=== Section Start ===

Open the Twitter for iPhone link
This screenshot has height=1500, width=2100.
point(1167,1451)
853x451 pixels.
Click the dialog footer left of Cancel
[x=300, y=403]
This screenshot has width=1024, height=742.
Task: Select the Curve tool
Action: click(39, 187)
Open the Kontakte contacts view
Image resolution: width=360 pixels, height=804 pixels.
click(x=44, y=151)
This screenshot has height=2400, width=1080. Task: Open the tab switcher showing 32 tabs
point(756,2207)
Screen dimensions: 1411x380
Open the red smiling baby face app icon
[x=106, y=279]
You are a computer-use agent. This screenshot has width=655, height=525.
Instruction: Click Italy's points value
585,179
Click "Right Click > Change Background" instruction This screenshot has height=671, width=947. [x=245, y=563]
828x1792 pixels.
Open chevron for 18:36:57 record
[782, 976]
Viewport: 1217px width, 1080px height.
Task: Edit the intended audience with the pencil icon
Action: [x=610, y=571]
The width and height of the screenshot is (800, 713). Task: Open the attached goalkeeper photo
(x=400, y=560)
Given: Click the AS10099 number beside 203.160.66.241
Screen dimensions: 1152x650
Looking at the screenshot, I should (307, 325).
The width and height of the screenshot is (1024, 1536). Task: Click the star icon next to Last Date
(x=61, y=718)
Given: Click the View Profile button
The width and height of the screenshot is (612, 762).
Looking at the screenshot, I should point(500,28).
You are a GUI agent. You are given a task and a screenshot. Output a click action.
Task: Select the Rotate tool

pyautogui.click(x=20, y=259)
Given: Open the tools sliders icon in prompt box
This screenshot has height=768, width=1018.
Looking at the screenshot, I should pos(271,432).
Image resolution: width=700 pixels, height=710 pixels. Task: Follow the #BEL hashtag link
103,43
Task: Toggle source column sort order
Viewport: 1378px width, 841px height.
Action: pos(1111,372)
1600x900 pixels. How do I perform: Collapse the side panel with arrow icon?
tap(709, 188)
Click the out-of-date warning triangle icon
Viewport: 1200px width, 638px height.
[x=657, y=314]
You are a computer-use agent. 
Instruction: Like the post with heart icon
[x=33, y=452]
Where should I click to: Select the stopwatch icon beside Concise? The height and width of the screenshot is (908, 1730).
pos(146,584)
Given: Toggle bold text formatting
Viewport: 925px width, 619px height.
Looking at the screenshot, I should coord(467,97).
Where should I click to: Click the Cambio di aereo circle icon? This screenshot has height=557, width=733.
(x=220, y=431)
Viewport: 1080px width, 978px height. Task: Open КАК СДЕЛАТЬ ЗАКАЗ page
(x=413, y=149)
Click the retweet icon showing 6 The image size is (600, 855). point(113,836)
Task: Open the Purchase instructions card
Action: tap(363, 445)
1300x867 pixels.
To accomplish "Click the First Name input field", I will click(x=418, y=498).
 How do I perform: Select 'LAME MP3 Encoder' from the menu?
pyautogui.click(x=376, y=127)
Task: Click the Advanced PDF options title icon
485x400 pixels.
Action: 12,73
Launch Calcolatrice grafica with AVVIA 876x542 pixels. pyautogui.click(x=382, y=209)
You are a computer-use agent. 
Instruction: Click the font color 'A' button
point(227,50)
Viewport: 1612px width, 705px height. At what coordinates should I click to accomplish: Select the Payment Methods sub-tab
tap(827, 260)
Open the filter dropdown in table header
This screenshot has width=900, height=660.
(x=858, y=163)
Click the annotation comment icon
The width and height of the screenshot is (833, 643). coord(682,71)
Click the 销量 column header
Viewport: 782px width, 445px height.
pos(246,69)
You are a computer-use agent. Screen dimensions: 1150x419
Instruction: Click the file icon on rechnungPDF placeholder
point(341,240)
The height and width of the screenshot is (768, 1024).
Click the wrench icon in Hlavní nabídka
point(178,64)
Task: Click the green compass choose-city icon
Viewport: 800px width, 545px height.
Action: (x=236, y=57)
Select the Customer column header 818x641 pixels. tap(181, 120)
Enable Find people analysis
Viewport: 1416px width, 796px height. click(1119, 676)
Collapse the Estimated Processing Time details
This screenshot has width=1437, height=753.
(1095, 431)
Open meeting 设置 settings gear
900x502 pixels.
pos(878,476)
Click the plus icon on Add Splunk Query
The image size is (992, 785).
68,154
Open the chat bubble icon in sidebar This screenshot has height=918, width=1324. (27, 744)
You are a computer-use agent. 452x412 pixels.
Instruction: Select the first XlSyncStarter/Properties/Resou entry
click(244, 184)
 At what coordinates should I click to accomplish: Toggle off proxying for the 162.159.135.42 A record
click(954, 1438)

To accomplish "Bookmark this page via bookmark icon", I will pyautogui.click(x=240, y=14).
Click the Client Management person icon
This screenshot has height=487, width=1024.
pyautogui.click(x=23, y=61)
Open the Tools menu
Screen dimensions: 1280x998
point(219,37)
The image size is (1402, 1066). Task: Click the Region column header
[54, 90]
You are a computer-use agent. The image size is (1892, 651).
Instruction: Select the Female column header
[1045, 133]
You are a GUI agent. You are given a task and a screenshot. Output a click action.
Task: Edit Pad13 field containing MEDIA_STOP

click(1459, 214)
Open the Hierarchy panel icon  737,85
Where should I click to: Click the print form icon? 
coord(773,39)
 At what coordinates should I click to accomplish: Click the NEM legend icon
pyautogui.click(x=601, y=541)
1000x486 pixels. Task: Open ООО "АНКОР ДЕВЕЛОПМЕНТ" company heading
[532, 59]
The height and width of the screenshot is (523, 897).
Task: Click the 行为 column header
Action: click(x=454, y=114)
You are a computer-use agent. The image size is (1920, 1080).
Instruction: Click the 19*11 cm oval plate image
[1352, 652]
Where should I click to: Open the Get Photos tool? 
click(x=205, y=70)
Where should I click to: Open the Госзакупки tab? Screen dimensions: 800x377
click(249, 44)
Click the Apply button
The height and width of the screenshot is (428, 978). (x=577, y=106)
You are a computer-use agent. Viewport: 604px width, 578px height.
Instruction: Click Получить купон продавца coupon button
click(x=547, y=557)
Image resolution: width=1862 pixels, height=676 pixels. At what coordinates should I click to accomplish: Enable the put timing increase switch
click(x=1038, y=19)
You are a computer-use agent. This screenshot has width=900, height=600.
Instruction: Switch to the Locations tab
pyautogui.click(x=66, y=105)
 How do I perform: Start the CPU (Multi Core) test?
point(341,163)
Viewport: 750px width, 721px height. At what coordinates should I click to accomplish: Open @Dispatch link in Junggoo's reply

=== Section End ===

Task details: From start to finish, retype the records above with complete accuracy.

Exercise solution:
Open the Twitter for iPhone link
This screenshot has height=1500, width=2100.
point(1167,1451)
853x451 pixels.
Click the dialog footer left of Cancel
[x=300, y=403]
This screenshot has width=1024, height=742.
Task: Select the Curve tool
Action: click(39, 187)
Open the Kontakte contacts view
Image resolution: width=360 pixels, height=804 pixels.
click(x=44, y=151)
This screenshot has height=2400, width=1080. Task: Open the tab switcher showing 32 tabs
point(756,2207)
Screen dimensions: 1411x380
Open the red smiling baby face app icon
[x=106, y=279]
You are a computer-use agent. This screenshot has width=655, height=525.
Instruction: Click Italy's points value
585,179
Click "Right Click > Change Background" instruction This screenshot has height=671, width=947. [x=245, y=563]
828x1792 pixels.
Open chevron for 18:36:57 record
[782, 976]
Viewport: 1217px width, 1080px height.
Task: Edit the intended audience with the pencil icon
Action: [x=610, y=571]
The width and height of the screenshot is (800, 713). Task: Open the attached goalkeeper photo
(x=400, y=560)
Given: Click the AS10099 number beside 203.160.66.241
Screen dimensions: 1152x650
Looking at the screenshot, I should (307, 325).
The width and height of the screenshot is (1024, 1536). Task: Click the star icon next to Last Date
(x=61, y=718)
Given: Click the View Profile button
The width and height of the screenshot is (612, 762).
Looking at the screenshot, I should point(500,28).
You are a GUI agent. You are given a task and a screenshot. Output a click action.
Task: Select the Rotate tool

pyautogui.click(x=20, y=259)
Given: Open the tools sliders icon in prompt box
This screenshot has height=768, width=1018.
Looking at the screenshot, I should pos(271,432).
Image resolution: width=700 pixels, height=710 pixels. Task: Follow the #BEL hashtag link
103,43
Task: Toggle source column sort order
Viewport: 1378px width, 841px height.
Action: pos(1111,372)
1600x900 pixels. How do I perform: Collapse the side panel with arrow icon?
tap(709, 188)
Click the out-of-date warning triangle icon
Viewport: 1200px width, 638px height.
[x=657, y=314]
You are a computer-use agent. 
Instruction: Like the post with heart icon
[x=33, y=452]
Where should I click to: Select the stopwatch icon beside Concise? The height and width of the screenshot is (908, 1730).
pos(146,584)
Given: Toggle bold text formatting
Viewport: 925px width, 619px height.
Looking at the screenshot, I should coord(467,97).
Where should I click to: Click the Cambio di aereo circle icon? This screenshot has height=557, width=733.
(x=220, y=431)
Viewport: 1080px width, 978px height. Task: Open КАК СДЕЛАТЬ ЗАКАЗ page
(x=413, y=149)
Click the retweet icon showing 6 The image size is (600, 855). point(113,836)
Task: Open the Purchase instructions card
Action: tap(363, 445)
1300x867 pixels.
To accomplish "Click the First Name input field", I will click(x=418, y=498).
 How do I perform: Select 'LAME MP3 Encoder' from the menu?
pyautogui.click(x=376, y=127)
Task: Click the Advanced PDF options title icon
485x400 pixels.
Action: 12,73
Launch Calcolatrice grafica with AVVIA 876x542 pixels. pyautogui.click(x=382, y=209)
You are a computer-use agent. 
Instruction: Click the font color 'A' button
point(227,50)
Viewport: 1612px width, 705px height. At what coordinates should I click to accomplish: Select the Payment Methods sub-tab
tap(827, 260)
Open the filter dropdown in table header
This screenshot has width=900, height=660.
(x=858, y=163)
Click the annotation comment icon
The width and height of the screenshot is (833, 643). coord(682,71)
Click the 销量 column header
Viewport: 782px width, 445px height.
pos(246,69)
You are a computer-use agent. Screen dimensions: 1150x419
Instruction: Click the file icon on rechnungPDF placeholder
point(341,240)
The height and width of the screenshot is (768, 1024).
Click the wrench icon in Hlavní nabídka
point(178,64)
Task: Click the green compass choose-city icon
Viewport: 800px width, 545px height.
Action: (x=236, y=57)
Select the Customer column header 818x641 pixels. tap(181, 120)
Enable Find people analysis
Viewport: 1416px width, 796px height. click(1119, 676)
Collapse the Estimated Processing Time details
This screenshot has width=1437, height=753.
(1095, 431)
Open meeting 设置 settings gear
900x502 pixels.
pos(878,476)
Click the plus icon on Add Splunk Query
The image size is (992, 785).
68,154
Open the chat bubble icon in sidebar This screenshot has height=918, width=1324. (27, 744)
You are a computer-use agent. 452x412 pixels.
Instruction: Select the first XlSyncStarter/Properties/Resou entry
click(244, 184)
 At what coordinates should I click to accomplish: Toggle off proxying for the 162.159.135.42 A record
click(954, 1438)

To accomplish "Bookmark this page via bookmark icon", I will pyautogui.click(x=240, y=14).
Click the Client Management person icon
This screenshot has height=487, width=1024.
pyautogui.click(x=23, y=61)
Open the Tools menu
Screen dimensions: 1280x998
point(219,37)
The image size is (1402, 1066). Task: Click the Region column header
[54, 90]
You are a computer-use agent. The image size is (1892, 651).
Instruction: Select the Female column header
[1045, 133]
You are a GUI agent. You are given a task and a screenshot. Output a click action.
Task: Edit Pad13 field containing MEDIA_STOP

click(1459, 214)
Open the Hierarchy panel icon  737,85
Where should I click to: Click the print form icon? 
coord(773,39)
 At what coordinates should I click to accomplish: Click the NEM legend icon
pyautogui.click(x=601, y=541)
1000x486 pixels. Task: Open ООО "АНКОР ДЕВЕЛОПМЕНТ" company heading
[532, 59]
The height and width of the screenshot is (523, 897).
Task: Click the 行为 column header
Action: click(x=454, y=114)
You are a computer-use agent. The image size is (1920, 1080).
Instruction: Click the 19*11 cm oval plate image
[1352, 652]
Where should I click to: Open the Get Photos tool? 
click(x=205, y=70)
Where should I click to: Open the Госзакупки tab? Screen dimensions: 800x377
click(249, 44)
Click the Apply button
The height and width of the screenshot is (428, 978). (x=577, y=106)
You are a computer-use agent. Viewport: 604px width, 578px height.
Instruction: Click Получить купон продавца coupon button
click(x=547, y=557)
Image resolution: width=1862 pixels, height=676 pixels. At what coordinates should I click to accomplish: Enable the put timing increase switch
click(x=1038, y=19)
You are a computer-use agent. This screenshot has width=900, height=600.
Instruction: Switch to the Locations tab
pyautogui.click(x=66, y=105)
 How do I perform: Start the CPU (Multi Core) test?
point(341,163)
Viewport: 750px width, 721px height. At what coordinates should I click to accomplish: Open @Dispatch link in Junggoo's reply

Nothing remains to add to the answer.